[Cite as State v. Milancuk, 2020-Ohio-1607.]
COURT OF APPEALS OF OHIO
EIGHTH APPELLATE DISTRICT COUNTY OF CUYAHOGA
STATE OF OHIO, :
Plaintiff-Appellee, : No. 108507 v. :
DERRICK MILANCUK, :
Defendant-Appellant. :
JOURNAL ENTRY AND OPINION
JUDGMENT: AFFIRMED RELEASED AND JOURNALIZED: April 23, 2020
Criminal Appeal from the Cuyahoga County Court of Common Pleas Case No. CR-18-632637-A
Appearances:
Michael C. O’Malley, Cuyahoga County Prosecuting Attorney, and Melissa Riley, Assistant Prosecuting Attorney, for appellee.

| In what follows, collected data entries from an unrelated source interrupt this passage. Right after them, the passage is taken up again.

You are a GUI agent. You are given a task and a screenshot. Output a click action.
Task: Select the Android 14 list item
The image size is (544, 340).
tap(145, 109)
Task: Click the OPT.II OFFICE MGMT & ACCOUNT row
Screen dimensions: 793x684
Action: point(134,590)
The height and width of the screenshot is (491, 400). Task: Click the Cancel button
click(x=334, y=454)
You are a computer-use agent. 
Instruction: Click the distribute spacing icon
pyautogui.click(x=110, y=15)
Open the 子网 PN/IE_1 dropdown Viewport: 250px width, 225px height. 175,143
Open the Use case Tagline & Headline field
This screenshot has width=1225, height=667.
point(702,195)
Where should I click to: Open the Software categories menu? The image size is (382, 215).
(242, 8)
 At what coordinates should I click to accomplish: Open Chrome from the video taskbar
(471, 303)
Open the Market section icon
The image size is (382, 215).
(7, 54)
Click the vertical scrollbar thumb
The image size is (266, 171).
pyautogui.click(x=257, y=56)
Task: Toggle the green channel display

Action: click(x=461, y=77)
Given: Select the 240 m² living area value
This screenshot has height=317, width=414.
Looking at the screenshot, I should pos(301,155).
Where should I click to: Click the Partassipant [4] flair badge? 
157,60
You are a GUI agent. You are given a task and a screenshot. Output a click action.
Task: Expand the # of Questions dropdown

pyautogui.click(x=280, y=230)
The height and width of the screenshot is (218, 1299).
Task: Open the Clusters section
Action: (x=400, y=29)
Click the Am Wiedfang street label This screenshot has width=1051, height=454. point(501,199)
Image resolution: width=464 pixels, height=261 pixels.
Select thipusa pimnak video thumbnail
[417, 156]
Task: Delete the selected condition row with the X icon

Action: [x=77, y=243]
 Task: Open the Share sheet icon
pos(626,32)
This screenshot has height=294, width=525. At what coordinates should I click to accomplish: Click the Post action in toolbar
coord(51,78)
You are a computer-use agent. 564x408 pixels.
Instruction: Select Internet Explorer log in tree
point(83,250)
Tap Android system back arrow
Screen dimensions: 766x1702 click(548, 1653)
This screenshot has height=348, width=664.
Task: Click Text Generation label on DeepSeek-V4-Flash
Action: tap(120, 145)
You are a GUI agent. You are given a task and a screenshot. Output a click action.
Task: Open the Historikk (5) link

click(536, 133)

Susan J. Moran, for appellant.
MARY EILEEN KILBANE, J.:
Defendant-appellant, Derrick Milancuk (“Milancuk”), appeals his
conviction. Milancuk argues that his counsel was ineffective for failing to file a
motion to suppress and that his conviction was against the manifest weight of the
evidence. For the following reasons, we affirm the trial court. Facts
Beginning in December 2017, the Ohio Internet Crimes Against
Children Task Force (“ICAC”) started tracking a computer operating peer-to-peer
software from a single IP address. Peer-to-peer software allows the user to find and
share electronic files within an online network. Milancuk was later identified as the
owner and user of the computer at the relevant times.
During the course of the investigation, a special investigator met up
with Milancuk online on three separate dates: December 11, 2017; December 25,
2017; and January 19, 2018. On each occasion, Milancuk sent a file that when
downloaded contained child pornography.
On February 22, 2018, the ICAC task force obtained a search warrant
for Milancuk’s residence that stated that there was probable cause to believe
investigators would find peer-to-peer computer file sharing programs containing
the files shared with the ICAC task force. The warrant also stated there was probable
cause to search the residence for other electronic devices containing child
pornography. On February 23, 2018, the task force entered Milancuk’s home. They
found four files containing child pornography on Milancuk’s desktop computer.
In addition to Milancuk, two other men lived at the house. One
individual admitted to producing pornography at the residence, and both
individuals admitted to watching pornography at the house. However, only
Milancuk admitted to having an interest in child pornography and downloading
child pornography files in the past. Procedural History
On September 12, 2018, Milancuk was indicted on thirteen counts of
pandering sexually oriented material involving a minor purusuant to R.C.
2907.322(A)(2), second-degree felonies, and one count of possessing criminal tools
pursuant to R.C. 2923.23(A), a fifth-degree felony. He pled not guilty on September
26, 2018, and the case proceeded to a bench trial on February 21, 2019.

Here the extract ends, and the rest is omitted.